── Provided data ──

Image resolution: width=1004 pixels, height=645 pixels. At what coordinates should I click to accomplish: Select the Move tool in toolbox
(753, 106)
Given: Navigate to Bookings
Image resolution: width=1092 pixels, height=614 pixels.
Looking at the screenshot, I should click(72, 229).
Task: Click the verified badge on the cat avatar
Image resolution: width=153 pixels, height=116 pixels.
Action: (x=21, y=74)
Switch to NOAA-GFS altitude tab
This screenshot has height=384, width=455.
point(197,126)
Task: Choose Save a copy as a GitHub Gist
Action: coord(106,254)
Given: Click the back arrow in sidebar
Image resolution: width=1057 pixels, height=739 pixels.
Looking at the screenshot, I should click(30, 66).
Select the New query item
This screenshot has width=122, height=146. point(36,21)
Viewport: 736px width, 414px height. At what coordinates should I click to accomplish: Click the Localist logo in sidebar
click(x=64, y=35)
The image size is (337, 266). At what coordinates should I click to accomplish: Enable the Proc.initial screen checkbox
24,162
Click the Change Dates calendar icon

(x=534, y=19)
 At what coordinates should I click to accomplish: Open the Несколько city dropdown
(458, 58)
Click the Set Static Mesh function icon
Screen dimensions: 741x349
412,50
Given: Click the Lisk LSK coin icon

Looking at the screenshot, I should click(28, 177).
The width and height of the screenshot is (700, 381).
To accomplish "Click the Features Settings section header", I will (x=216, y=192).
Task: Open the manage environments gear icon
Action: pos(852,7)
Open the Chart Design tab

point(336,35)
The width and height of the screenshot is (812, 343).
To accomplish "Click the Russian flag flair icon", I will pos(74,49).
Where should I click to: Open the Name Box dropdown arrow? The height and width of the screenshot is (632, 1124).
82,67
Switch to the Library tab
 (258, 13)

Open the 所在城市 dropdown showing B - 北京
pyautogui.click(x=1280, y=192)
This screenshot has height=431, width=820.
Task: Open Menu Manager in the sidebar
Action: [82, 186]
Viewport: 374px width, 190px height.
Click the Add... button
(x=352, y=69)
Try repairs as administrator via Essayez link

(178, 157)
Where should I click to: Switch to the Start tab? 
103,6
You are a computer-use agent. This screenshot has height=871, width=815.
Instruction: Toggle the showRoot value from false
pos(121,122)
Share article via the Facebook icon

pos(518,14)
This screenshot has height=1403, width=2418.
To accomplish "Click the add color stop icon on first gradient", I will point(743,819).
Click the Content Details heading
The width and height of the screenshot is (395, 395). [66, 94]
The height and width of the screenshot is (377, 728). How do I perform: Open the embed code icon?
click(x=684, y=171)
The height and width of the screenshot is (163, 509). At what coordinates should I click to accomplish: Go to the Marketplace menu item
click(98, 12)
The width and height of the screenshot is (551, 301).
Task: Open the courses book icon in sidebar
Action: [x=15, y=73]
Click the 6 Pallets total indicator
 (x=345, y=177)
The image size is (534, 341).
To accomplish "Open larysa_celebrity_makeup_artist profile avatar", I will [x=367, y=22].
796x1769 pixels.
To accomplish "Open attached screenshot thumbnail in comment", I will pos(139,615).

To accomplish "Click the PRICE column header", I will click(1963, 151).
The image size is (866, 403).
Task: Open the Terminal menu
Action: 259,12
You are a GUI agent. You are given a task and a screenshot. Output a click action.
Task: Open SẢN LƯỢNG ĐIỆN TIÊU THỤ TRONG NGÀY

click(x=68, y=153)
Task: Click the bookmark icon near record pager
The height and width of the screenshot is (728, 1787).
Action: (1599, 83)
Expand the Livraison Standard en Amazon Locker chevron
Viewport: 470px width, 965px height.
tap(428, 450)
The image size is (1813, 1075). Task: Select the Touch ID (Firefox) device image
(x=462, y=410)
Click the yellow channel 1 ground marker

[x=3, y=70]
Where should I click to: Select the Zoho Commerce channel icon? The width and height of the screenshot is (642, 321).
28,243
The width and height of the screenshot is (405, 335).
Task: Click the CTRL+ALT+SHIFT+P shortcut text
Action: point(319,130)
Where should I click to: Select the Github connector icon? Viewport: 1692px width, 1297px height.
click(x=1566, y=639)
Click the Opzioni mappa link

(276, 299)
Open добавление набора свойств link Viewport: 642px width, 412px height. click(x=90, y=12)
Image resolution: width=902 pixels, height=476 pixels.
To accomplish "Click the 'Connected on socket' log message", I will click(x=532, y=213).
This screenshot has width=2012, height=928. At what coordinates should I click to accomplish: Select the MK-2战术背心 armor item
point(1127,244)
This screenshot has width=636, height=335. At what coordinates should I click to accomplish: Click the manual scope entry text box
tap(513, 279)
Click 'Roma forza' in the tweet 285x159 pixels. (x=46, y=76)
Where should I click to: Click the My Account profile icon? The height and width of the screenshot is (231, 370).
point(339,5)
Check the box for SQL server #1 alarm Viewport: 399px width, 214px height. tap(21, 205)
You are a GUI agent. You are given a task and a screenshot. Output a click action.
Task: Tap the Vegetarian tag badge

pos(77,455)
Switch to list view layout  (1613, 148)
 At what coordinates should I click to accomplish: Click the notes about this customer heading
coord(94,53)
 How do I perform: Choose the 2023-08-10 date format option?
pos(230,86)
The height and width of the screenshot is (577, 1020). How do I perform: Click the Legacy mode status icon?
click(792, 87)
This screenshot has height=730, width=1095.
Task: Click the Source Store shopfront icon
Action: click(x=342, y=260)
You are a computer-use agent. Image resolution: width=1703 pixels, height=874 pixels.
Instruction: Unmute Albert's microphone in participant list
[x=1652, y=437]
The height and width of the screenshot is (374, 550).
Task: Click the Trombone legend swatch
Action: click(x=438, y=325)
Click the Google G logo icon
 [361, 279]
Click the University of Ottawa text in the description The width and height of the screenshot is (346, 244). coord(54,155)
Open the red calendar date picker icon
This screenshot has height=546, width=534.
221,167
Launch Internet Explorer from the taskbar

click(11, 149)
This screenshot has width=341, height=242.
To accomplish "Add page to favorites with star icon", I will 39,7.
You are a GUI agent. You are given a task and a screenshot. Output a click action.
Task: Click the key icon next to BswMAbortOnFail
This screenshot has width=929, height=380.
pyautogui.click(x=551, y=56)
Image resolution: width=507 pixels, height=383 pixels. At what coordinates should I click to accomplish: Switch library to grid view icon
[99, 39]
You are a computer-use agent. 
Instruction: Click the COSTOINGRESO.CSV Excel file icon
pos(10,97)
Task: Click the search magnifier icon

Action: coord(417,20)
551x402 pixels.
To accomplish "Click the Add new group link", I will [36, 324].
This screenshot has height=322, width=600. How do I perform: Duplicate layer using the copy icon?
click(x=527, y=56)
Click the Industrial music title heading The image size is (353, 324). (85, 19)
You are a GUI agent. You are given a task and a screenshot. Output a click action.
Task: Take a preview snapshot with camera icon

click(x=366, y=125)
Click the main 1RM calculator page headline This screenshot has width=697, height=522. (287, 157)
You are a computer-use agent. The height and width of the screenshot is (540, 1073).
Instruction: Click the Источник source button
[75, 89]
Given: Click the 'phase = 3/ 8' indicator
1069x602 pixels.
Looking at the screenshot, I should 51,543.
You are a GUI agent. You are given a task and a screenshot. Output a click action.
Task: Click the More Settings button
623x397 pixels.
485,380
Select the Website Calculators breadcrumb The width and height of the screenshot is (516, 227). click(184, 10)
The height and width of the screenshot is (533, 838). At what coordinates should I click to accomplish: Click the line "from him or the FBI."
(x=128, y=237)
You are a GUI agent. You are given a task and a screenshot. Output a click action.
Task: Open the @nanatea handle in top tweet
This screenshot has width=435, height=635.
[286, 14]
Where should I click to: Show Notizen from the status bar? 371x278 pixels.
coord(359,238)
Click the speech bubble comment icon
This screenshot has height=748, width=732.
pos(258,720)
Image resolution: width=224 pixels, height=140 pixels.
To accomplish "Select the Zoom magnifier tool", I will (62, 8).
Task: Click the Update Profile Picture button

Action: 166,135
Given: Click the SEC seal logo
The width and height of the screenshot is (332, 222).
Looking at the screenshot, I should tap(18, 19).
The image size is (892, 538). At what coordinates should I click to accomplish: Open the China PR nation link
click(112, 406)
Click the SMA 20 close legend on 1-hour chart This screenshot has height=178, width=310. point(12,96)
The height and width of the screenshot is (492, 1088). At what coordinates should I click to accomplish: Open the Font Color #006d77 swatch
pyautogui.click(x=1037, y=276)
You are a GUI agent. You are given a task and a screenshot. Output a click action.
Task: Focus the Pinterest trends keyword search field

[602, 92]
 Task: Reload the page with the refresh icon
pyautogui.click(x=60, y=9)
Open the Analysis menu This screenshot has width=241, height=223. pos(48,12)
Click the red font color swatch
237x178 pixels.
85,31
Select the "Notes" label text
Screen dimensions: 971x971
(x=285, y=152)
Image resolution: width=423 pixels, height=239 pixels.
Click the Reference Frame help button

───

In the entries above, locate every line with the word "tweet" and copy it.

> [Output of the exercise]:
Click 'Roma forza' in the tweet 285x159 pixels. (x=46, y=76)
Task: Open the @nanatea handle in top tweet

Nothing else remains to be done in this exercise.